--- Task input Enclosed Below ---

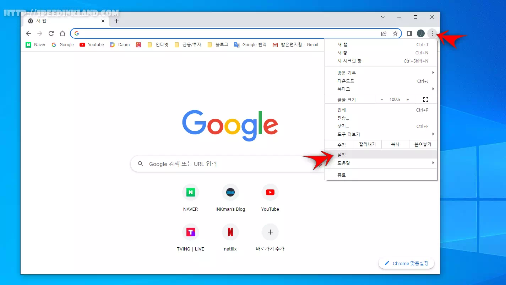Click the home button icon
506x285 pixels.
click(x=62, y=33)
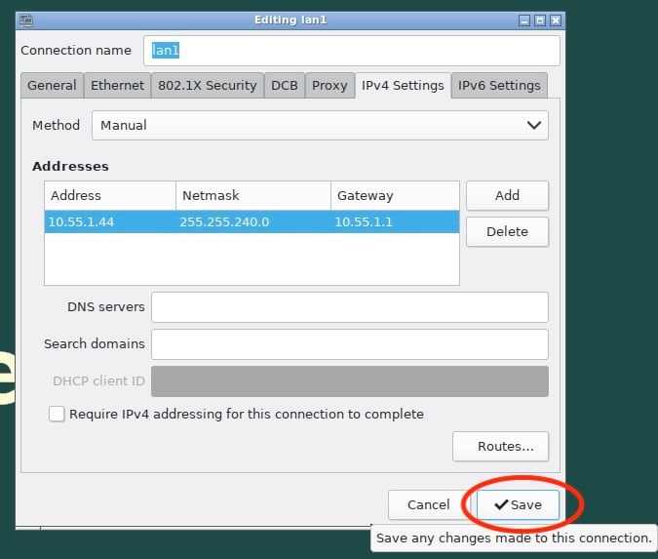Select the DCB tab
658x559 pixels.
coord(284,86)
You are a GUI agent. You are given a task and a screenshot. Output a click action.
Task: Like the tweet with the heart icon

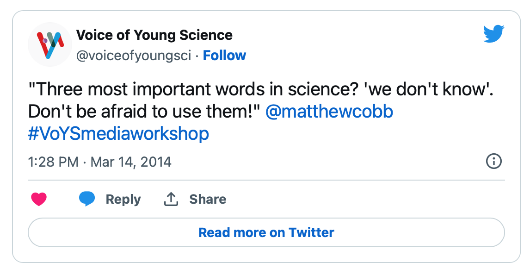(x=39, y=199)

--- End of Enclosed Task input ---

Instructions to follow → Please retype the lines from the one that contains "You are a GUI" to the final line of the records, both included, exactly as written and without any pictures.

Written solution →
You are a GUI agent. You are given a task and a screenshot. Output a click action.
Task: Like the tweet with the heart icon

(x=39, y=199)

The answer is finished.